Africa-Press – Congo Kinshasa. À quelques jours des examens du deuxième trimestre, la situation des élèves déplacés devient préoccupante dans la sous-division Kalehe 2 (territoire de Kalehe, groupement de Mubuku, Bunyakiri) et dans le territoire d’Idjwi.
Sans nourriture régulière, sans fournitures ni uniformes depuis la rentrée scolaire 2025-2026, beaucoup abandonnent les cours en cette période de révisions.
« Plusieurs élèves n’étudient plus parce que leurs parents sont à bout », résume Endeleya Claire, syndicaliste des enseignants de Mubuku.
La crise humanitaire et économique locale a tari les revenus des familles. « Il est impossible de nourrir les enfants scolarisés, encore moins d’acheter cahiers et stylos. Dans les salles de classe, les enseignants constatent des absences prolongées et une incapacité à se concentrer ; l’estomac vide, il est difficile de préparer une épreuve », renchérit-elle.

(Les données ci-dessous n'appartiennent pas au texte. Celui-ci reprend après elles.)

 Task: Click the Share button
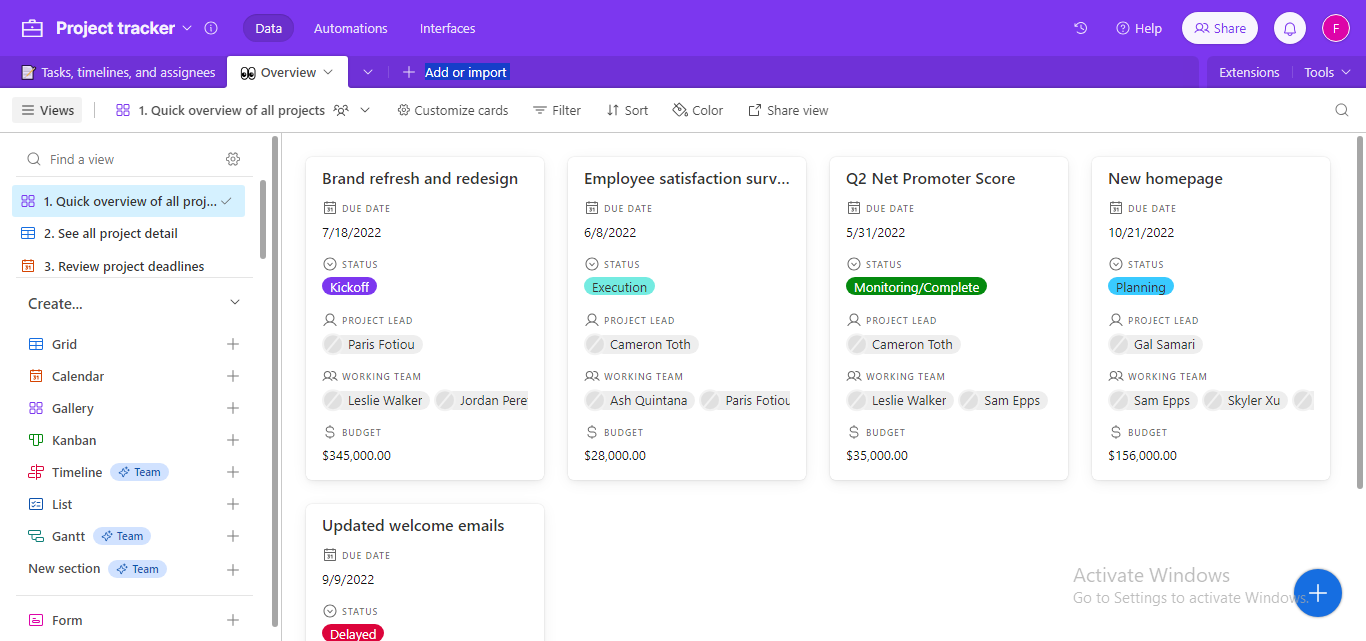coord(1219,28)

À Idjwi, les écoles primaires du territoire tentent d’organiser les examens du deuxième trimestre de l’année scolaire 2026, mais les défis sont énormes. Plusieurs enseignants interrogés par le bulletin Habari za Mahali indiquent que la crise économique provoquée par les conflits armés dans la province du Sud-Kivu a fortement affecté la capacité des parents à prendre en charge la scolarité de leurs enfants.
Selon ces enseignants, de nombreux élèves sont régulièrement renvoyés de l’école pour non-paiement des frais scolaires, ce qui perturbe leur apprentissage et affecte leurs performances scolaires. Des enfants qui obtenaient de très bons résultats connaissent aujourd’hui une baisse de niveau.

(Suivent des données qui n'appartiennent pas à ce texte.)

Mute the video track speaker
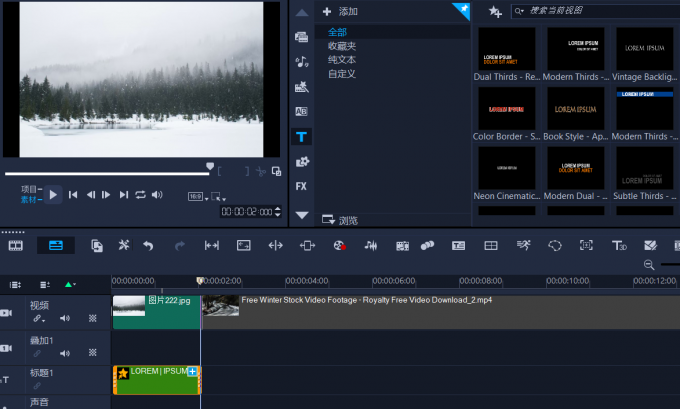This screenshot has width=680, height=409. point(65,318)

« Les examens du deuxième trimestre se déroulent dans un contexte très difficile. La guerre a perturbé l’économie des parents et beaucoup ne savent plus comment scolariser leurs enfants », explique un enseignant.
Dans certaines écoles, les conditions matérielles des élèves sont particulièrement préoccupantes. Certains enfants passent les examens sans cahiers ni stylos, d’autres sans uniforme scolaire. Plusieurs viennent à l’école sans avoir mangé, une situation qui affecte leur concentration et leurs capacités d’apprentissage.
« Vous pouvez trouver un enfant qui n’a rien mangé et qui doit passer son examen. Dans ces conditions, il est difficile pour lui de bien réussir », ajoute cet enseignant.
Les syndicalistes et les enseignants appellent les organisations humanitaires à intervenir en urgence pour une aide alimentaire ciblée, la distribution de kits scolaires minimums et un appui aux familles d’accueil afin d’éviter un décrochage massif pendant la période préparatoire aux examens. Pour eux, garantir l’accès à l’éducation et améliorer les conditions d’apprentissage des enfants demeure essentiel pour préserver l’avenir des communautés touchées par la crise.